🤖 AI Summary
Current research on LLM-driven trading systems is widely hindered by the absence of comparable evaluation protocols, well-defined execution semantics, and reproducibility, significantly impeding progress in the field. This work proposes an Architecture–Capability–Adaptation analytical framework to systematically review 77 studies, employing protocol encoding snapshots, empirical categorization, R0–R3 reproducibility ratings, and transaction semantics auditing to construct an evidence ledger and a standardized reporting checklist. The analysis reveals that only a minority of studies satisfy closed-loop evaluation criteria, while most lack temporally consistent data splits, explicit transaction cost modeling, or proper handling of survivorship bias. These findings underscore the urgent need for standardized evaluation practices and provide a reproducible benchmark and methodological guidance for future research.
📝 Abstract
A growing body of work explores how Large Language Models (LLMs) can be embedded in trading systems as agents that perceive market information, retrieve context, reason about decisions, emit tradable actions, and adapt under market feedback. This paper reframes LLM-based trading agents as expert-system decision pipelines and presents an audit-oriented evidence map of 77 included studies in a protocol-coded snapshot screened through 2026-03-09. A primary empirical subset (n=19) satisfies the minimum boundary of Action Output plus Closed-Loop Evaluation; the remaining 58 included studies are retained as background and design context. The central empirical finding is protocol incomparability: within the primary subset, only 2/19 studies report extractable time-consistent split protocols, 1/19 reports an explicit transaction-cost model, 1/19 documents universe or survivorship handling, 11/19 report execution timing or semantics, 15/19 are coded as R0, and no study reaches R3 reproducibility.
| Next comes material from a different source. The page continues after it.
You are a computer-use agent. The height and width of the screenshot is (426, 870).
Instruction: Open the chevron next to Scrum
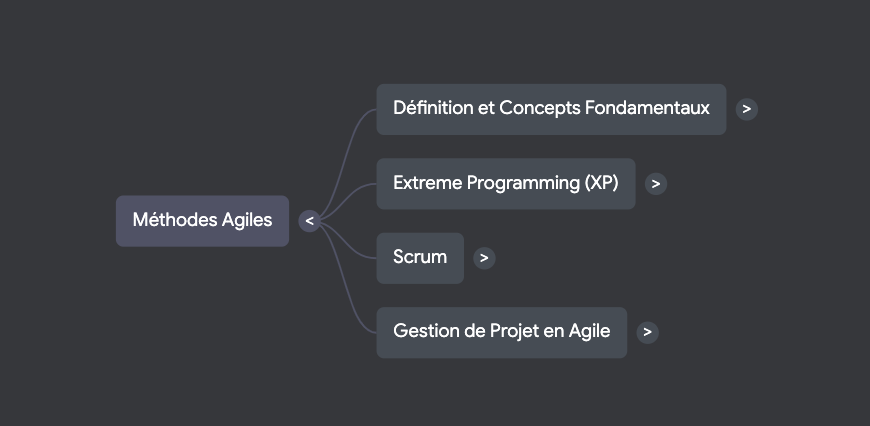pyautogui.click(x=484, y=258)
We therefore use Architecture-Capability-Adaptation as a working analytical lens rather than a validated taxonomy, and we foreground the evidence ledger, reproducibility audit, and reporting checklist as the main contributions. The resulting survey shows that architectural experimentation is expanding rapidly, while comparable evaluation protocols, execution semantics, and reproducible artifacts remain the field's immediate bottlenecks.